— EXERCISE DETAILS —
Answer these questions from the excerpt below on receiver DCB estimation:
(a) What value is given for the ionospheric single layer height H?
(b) Which algorithm uses the approach of averaging instant receiver DCB estimates over a required time interval?
(c) What estimation method is used for the residual delays and the receiver DCBs?

— TEXT SECTION —
========================================

F is the ionospheric mapping function depending on the zenith distance z of satellite s. In this research, we used a modified single layer mapping function as presented in Grejner-Brzezinska et al. (2004):

$$ F\left( z \right) = \frac{1}{{\cos \left( {z'} \right)}}\quad {\text{with}}\quad \sin \left( {z'} \right) = \frac{R}{R + H}\sin \left( {\alpha \cdot z} \right) $$

(4)

where z′ is the zenith distance at the ionospheric pierce point; R is the mean earth radius (= 6,371 km); H is the ionospheric single layer height (= 450 km); α is the correction factor (= 0.9782). The vertical ionospheric delay can be computed from (3) using IGS VTEC gridded values. IGS satellite DCB values can be taken from IGS Global Ionosphere Maps as well. Therefore, using (2), one can obtain receiver DCB estimates for each satellite measurement and for each measurement time. Such instant estimates can be subsequently averaged over a required time interval. This approach is used in the IONOLAB-BIAS algorithm. In our algorithm, the vertical ionospheric delay in the model (2) is considered as unknown parameter to be estimated together with the receiver DCB using least squares estimation. More precisely, it is assumed that vertical ionospheric delays derived from IGS VTEC estimates contain errors, and therefore, residual vertical ionospheric delays, that will be referred to as residual ionospheric delays below, remain to be estimated. In doing this assumption, the following basic considerations were taken into account. In order to compute vertical ionospheric delay for a given time moment and location, IGS VTEC values have to be interpolated first in space and time. This introduces interpolation errors in the resulting VTEC values for a local receiver and, consequently, in the corresponding ionospheric delays. Moreover, the presence of traveling ionospheric disturbances produces a local non-linear behavior of the ionosphere, which may result in larger VTEC interpolation errors. These errors, in turn, can affect the accuracy of time averaged receiver DCB estimates. The proposed approach is expected to be less sensitive to such kind of errors, as the vertical ionospheric delay is not held fixed, but residual delays are estimated instead at each epoch.

Therefore, in our algorithm, we perform least squares estimation of the residual delays and the receiver DCBs. The observation equation based on the model (2) read

$$ E\left\{ y \right\} = - \left( {\frac{{f_{1}^{2} - f_{2}^{2} }}{{f_{2}^{2} }}} \right)F\left( z \right) \cdot \Updelta I_{r} + c \cdot \Updelta b_{r} $$

(5)

where we lumped into the vector y all known parameters:

$$ y = \tilde{P}_{4} + \left( {\frac{{f_{1}^{2} - f_{2}^{2} }}{{f_{2}^{2} }}} \right)F\left( z \right) \cdot I_{r} - c \cdot \Updelta b^{s} $$

(6)

========================================

— ITEMS —
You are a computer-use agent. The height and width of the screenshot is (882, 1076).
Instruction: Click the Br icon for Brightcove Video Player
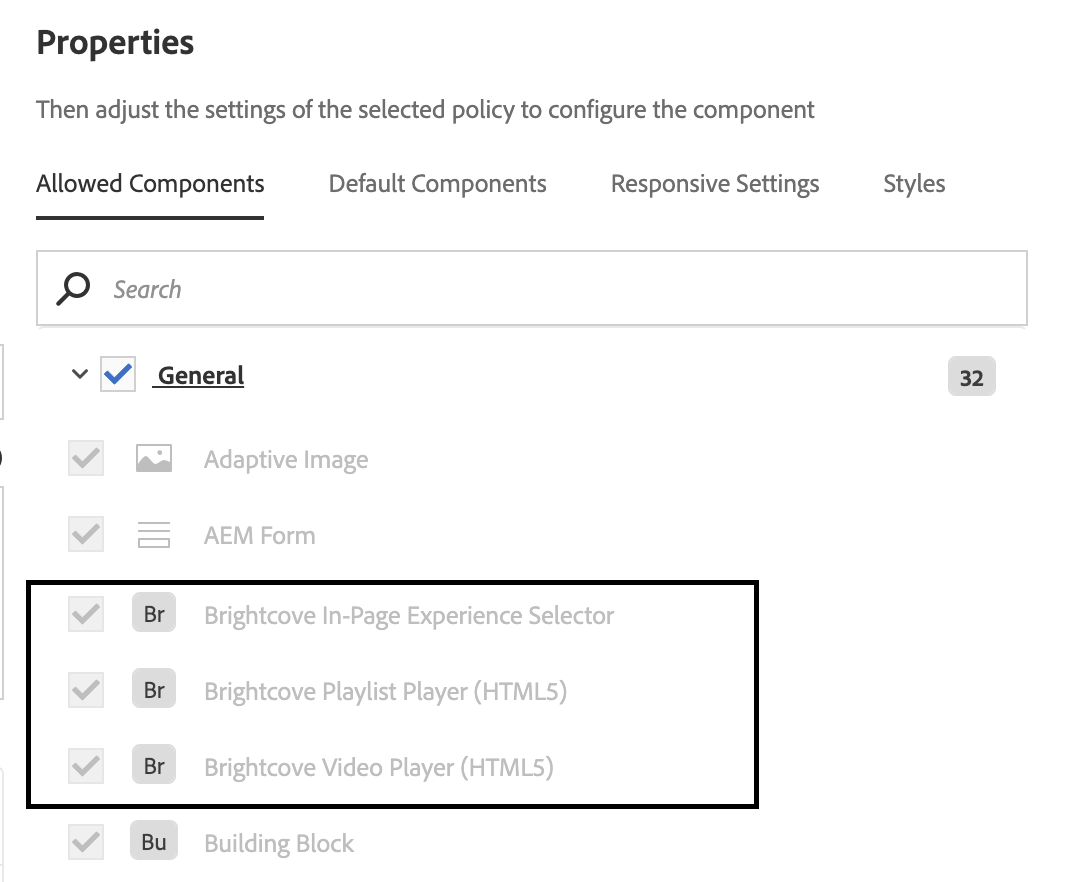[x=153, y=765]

========================================

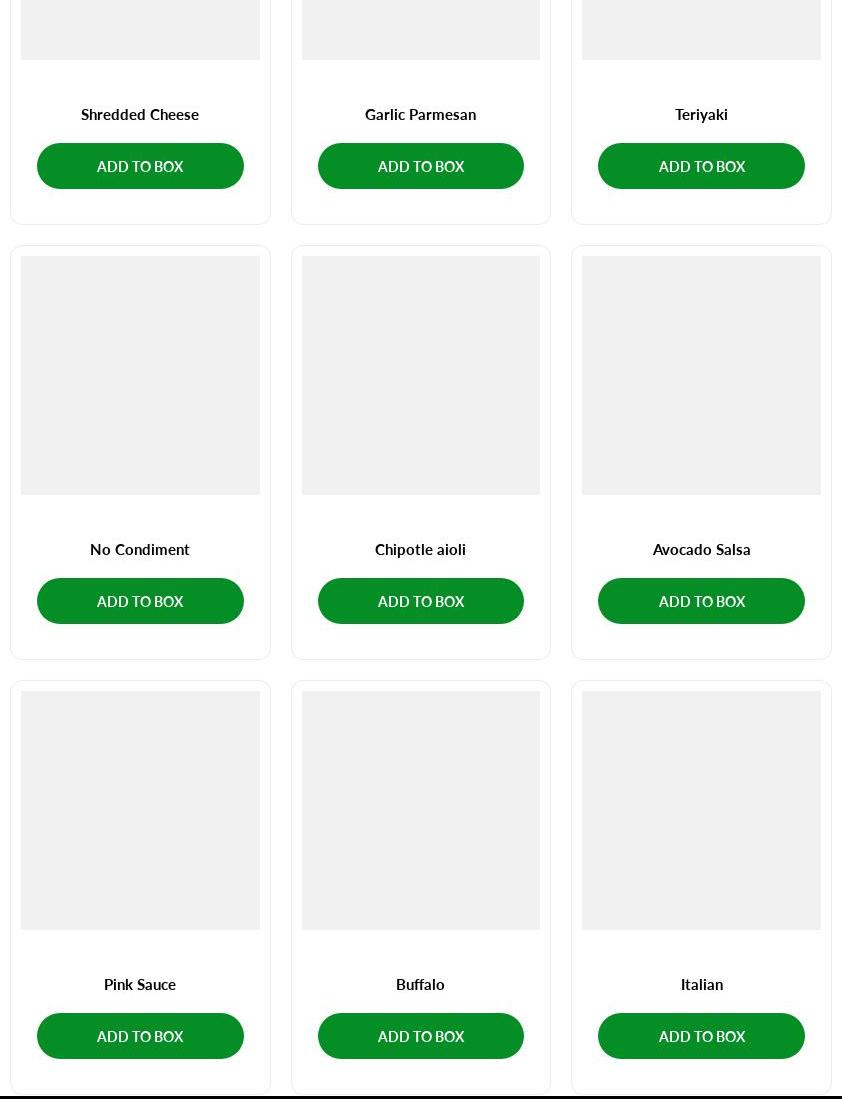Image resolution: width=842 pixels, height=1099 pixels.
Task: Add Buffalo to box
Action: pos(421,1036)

========================================

— SOLUTION TO THIS EXERCISE —
(a) 450 km
(b) IONOLAB-BIAS
(c) Least squares estimation